# 24.4 Linear Codes

When you are having a conversation with a friend over a cellular phone, your voice is turned into digital data that has an error correcting code applied to it before it is sent. When your friend receives the data, the errors in transmission must be accounted for by decoding the error correcting code. Only after decoding are the data turned into sound that represents your voice.

The amount of delay it takes for a packet of data to be decoded is critical in such an application. If it took several seconds, then the delay would become aggravating and make holding a conversation difficult.
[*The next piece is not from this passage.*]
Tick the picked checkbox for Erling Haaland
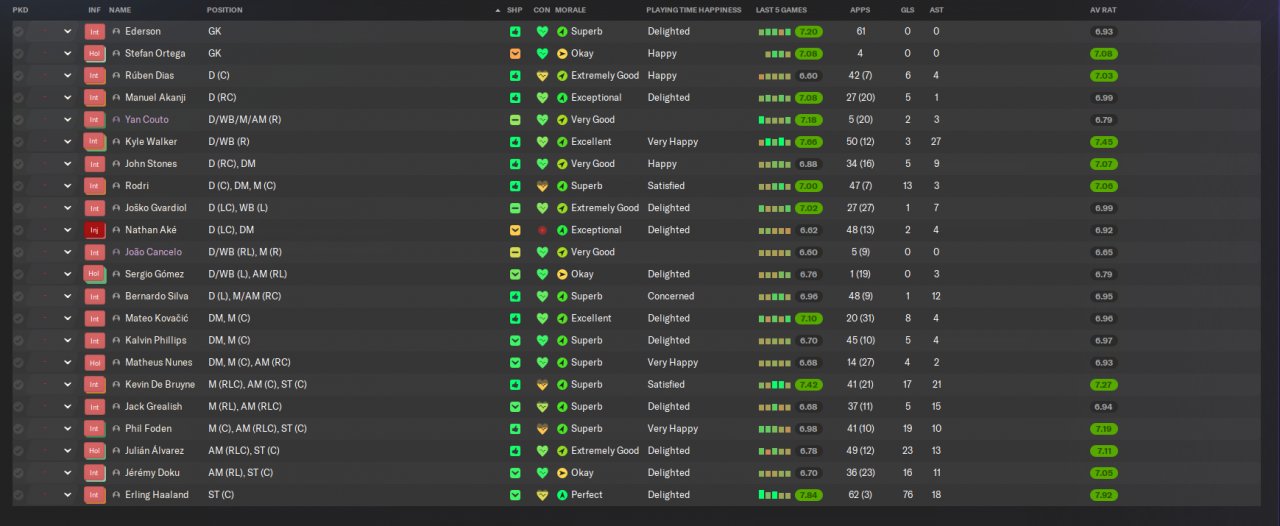The image size is (1280, 526). [18, 495]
The problem of efficiently decoding a code is therefore of critical importance. In order to decode quickly, it is helpful to have some structure in the code rather than taking the code to be a random subset of ${A}^{n}$. This is one of the primary reasons for studying linear codes. For the remainder of this chapter, we restrict our attention to linear codes.
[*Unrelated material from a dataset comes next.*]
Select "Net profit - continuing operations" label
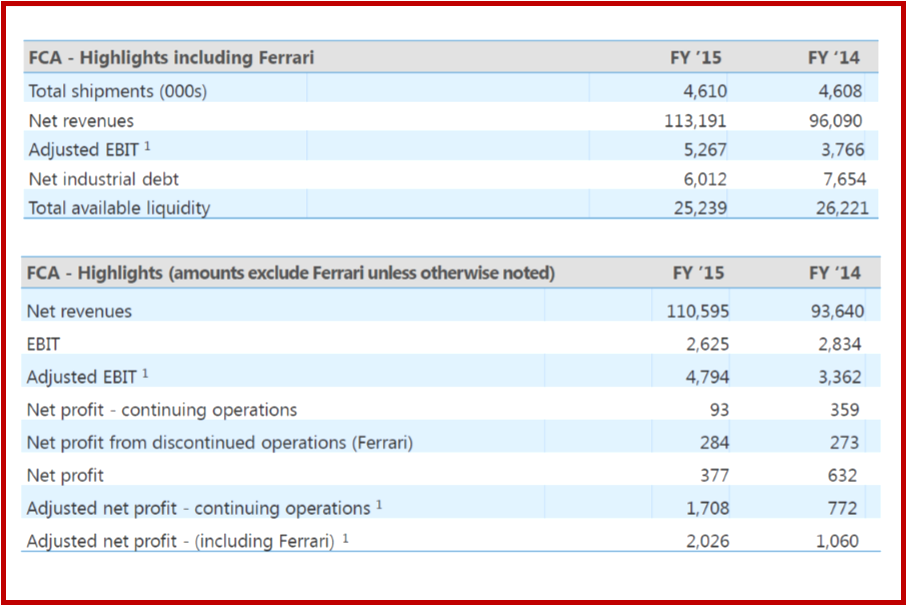906x606 pixels. tap(162, 409)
Henceforth, the alphabet $A$ will be a finite field $\mathbf{F}$. For an introduction to finite fields, see Section 3.11. For much of what we do, the reader can assume that $\mathbf{F}$ is ${\mathbf{Z}}_{2}=\{0\text{,}\text{}1\}$ = the integers mod 2, in which case we are working with binary vectors. Another concrete example of a finite field is ${\mathbf{Z}}_{p}$ = the integers mod a prime $p$. For other examples, see Section 3.11. In particular, as is pointed out there, $\mathbf{F}$ must be one of the finite fields $GF(q)$; but the present notation is more compact. Since we are working with arbitrary finite fields, we’ll use “=" instead of “$\equiv $" in our equations. If you want to think of $\mathbf{F}$ as being ${\mathbf{Z}}_{2}$, just replace all equalities between elements of $\mathbf{F}$ with congruences mod 2.

The set of $n$-dimensional vectors with entries in $\mathbf{F}$ is denoted by ${\mathbf{F}}^{n}$. They form a vector space over $\mathbf{F}$. Recall that a subspace of ${\mathbf{F}}^{n}$ is a nonempty subset $S$ that is closed under linear combinations, which means that if ${s}_{1}\text{,}\text{}{s}_{2}$ are in $S$ and ${a}_{1}\text{,}\text{}{a}_{2}$ are in $\mathbf{F}$, then ${a}_{1}{s}_{1}+{a}_{2}{s}_{2}\in S$. By taking ${a}_{1}={a}_{2}=0$, for example, we see that $(0\text{,}\text{}0\text{,}\text{}\text{,}\text{}\dots \text{,}\text{}0)\in S$.

# Definition

A **linear code** of dimension $k$ and length $n$ over a field $\mathbf{F}$ is a $k$-dimensional subspace of ${\mathbf{F}}^{n}$. Such a code is called an $\mathbf{[}\mathit{n}\mathbf{,}\mathit{k}\mathbf{]}$ **code**. If the minimum distance of the code is $d$, then the code is called an $\mathbf{[}\mathit{n}\mathbf{,}\mathit{k}\mathbf{,}\mathit{d}\mathbf{]}$ **code**.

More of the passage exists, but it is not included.